But before there's a true shift in the status quo, Griffin adds, more entrepreneurs will have to make the trip to America. Once the entrepreneurs reach critical mass, he says, change will build on its own.

To push things along, the European VC scene needs to evolve as well. Financing is now about where it was 15 years ago in the United States. "Three years ago they were 30 years behind," Griffin says. "The catch-up rate is ever-accelerating." [See "Old World, New Economy,".]

Why does Griffin put up with the laggards? For the same reason Europeans go home. "If you know the recipe to make bread, you can apply it anywhere," he notes. "It's the business equivalent to technology transfer. Besides, I like life much better over here."

LE COLD SHOULDER
Croissants, cobbled streets, free schools - nice perks, sure, but not enough to lure every European back across the Atlantic.
"Honestly, most of my friends don't go back after spending three, four, five years in the Valley. After that much time, you've become a local," says Pierre Cesarini, CEO and founder of Paris-based software maker TempoSoft. He lived in the Bay Area for nine years, rising through the ranks of Apple Computer (AAPL), before his wife finally talked him into going home.

Repatriation was a double-edged sword for Cesarini, 36. "I knew things were slowly changing, but I had lost touch with France," he says. "Going back was about as hard as first coming to the States in 1989. I knew more people in the U.S.; I could have put a team with global experience together faster and come up with funding more easily."
Instead, Cesarini got "le cold shoulder" from the risk-averse financial community in France. "They want to see not just a business plan," he adds. "You need to have a team, a product, customers. But if you have all three and still seek VC funding, I think you did something wrong."

After knocking on doors for a year, the determined Frenchman finally scored $5 million for his idea: software for enterprise workforce management. "I think that was a first in France, to get that much funding without a line of code, without a customer," he declares. He launched TempoSoft in April 1998 and now has 40 employees in France, the U.K. and the U.S. Sales are expected to hit $10 million this year.

Cesarini sees an upside to leaving the easy access in Silicon Valley for the stodgy ways of his native France. "The odds are much higher," he says. "You have to accomplish more in a much more fragmented market; you have to deal with three or four countries in the first year, otherwise you will be perceived as a local company. On the other hand, valuations in Europe are 10 times under what you see on the Nasdaq. There's enormous potential."

FRONTIER EUROPE
Youssef Ghazal, Clemens Henle and two other students from Switzerland and Germany took their Harvard MBAs and their Silicon Valley exposure and went back to Europe to get seed money as fast as they could.

The four had been runners-up in their school's high-profile business-plan contest with a scheme for Vitago, their European knockoff of Drugstore.com, and immediately had East Coast VCs banging on their dorm-room doors. Instead, they moved to Munich a few months after graduating last May. Why haggle with European financiers instead of taking the easy U.S. money? Because the payoff is bigger in the less-crowded European market, explains Vitago cofounder and CFO Ghazal, 32.

The Austrian investment banker gives a lot of the credit for his initiative to Silicon Valley, where he got religion within a week. "You feel like a martian walking around there," he recalls. "Everything is new, everybody is talking shop all the time. It's hard not to want to do something immediately, too."

━━━━━━

> [What you will do]:
Answer these questions using the excerpt on European entrepreneurs:
1. How many years did Pierre Cesarini live in the Bay Area?
2. How much funding did Cesarini finally obtain for his idea?
3. To which city did the Vitago founders move after graduating?

(Stored dataset items)
━━━━━━

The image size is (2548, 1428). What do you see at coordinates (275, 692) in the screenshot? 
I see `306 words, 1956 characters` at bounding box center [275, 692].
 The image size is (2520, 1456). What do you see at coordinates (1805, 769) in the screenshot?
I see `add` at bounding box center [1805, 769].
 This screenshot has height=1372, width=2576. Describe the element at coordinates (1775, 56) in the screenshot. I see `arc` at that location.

━━━━━━

> [Problem solution]:
1. Nine years.
2. $5 million.
3. Munich.